Answer these questions from the thread on swapping two variables without a temp variable:
(a) Under which operator and identity do ints form a group?
(b) What is the inverse of x when nonzero floats are treated as a group under multiplication?
(c) What operation makes fixed-length binary strings a group?

══ READING PASSAGE ══

How to Swap two numbers without temp variable in Java - javinpaul
http://javarevisited.blogspot.com.br/2013/02/swap-two-numbers-without-third-temp-variable-java-program-example-tutorial.html

======
crntaylor
There are many ways to swap two variables without using a temp variable, as
long as the type of the variables is a mathematical group[0].

If the group operation is denoted <>, with identity e, and the inverse of 'a'
is 'inv(a)' then you would do

    
    
        a = a0;
        b = b0;            // initial assignment
    
        a = a <> b;        // a = a0 <> b0 and b = b0.
        b = a <> inv(b);   // a = a0 <> b0 and b = a0 <> b0 <> inv(b0) = a0.
        a = inv(b) <> a;   // a = inv(a0) <> a0 <> b0 = b0 and b = a0.
    

This works when a and b are ints, which are a group with the operator '+' and
identity '0', and inverses inv(n) = -n (see [1])

It works when a and b are _nonzero_ floats, which are a group under
multiplication with identity 1.0 and inverses inv(x) = 1/x (but see [2]).

It works when a and b have fixed-length binary representations, because fixed-
length binary strings are a group where the operation is xor (or '^') and
inv(x) = x.

It works when a and b are matrices of the same dimension, which form a group
in two different ways - under matrix addition, where the inverse is
elementwise negation, and under matrix multiplication (if a and b are
nonsingular) where the inverse is the regular matrix inverse [3].

═══
══ ENTRIES PROVIDED ══

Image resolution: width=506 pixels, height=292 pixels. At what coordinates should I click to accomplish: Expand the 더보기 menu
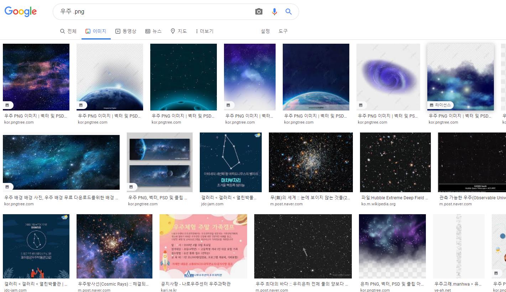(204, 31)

═══
══ ENTRIES PROVIDED ══

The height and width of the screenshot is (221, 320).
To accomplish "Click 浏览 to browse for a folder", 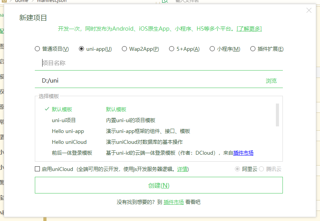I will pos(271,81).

═══

— REPLY —
(a) The operator '+' with identity '0'.
(b) 1/x.
(c) Xor ('^').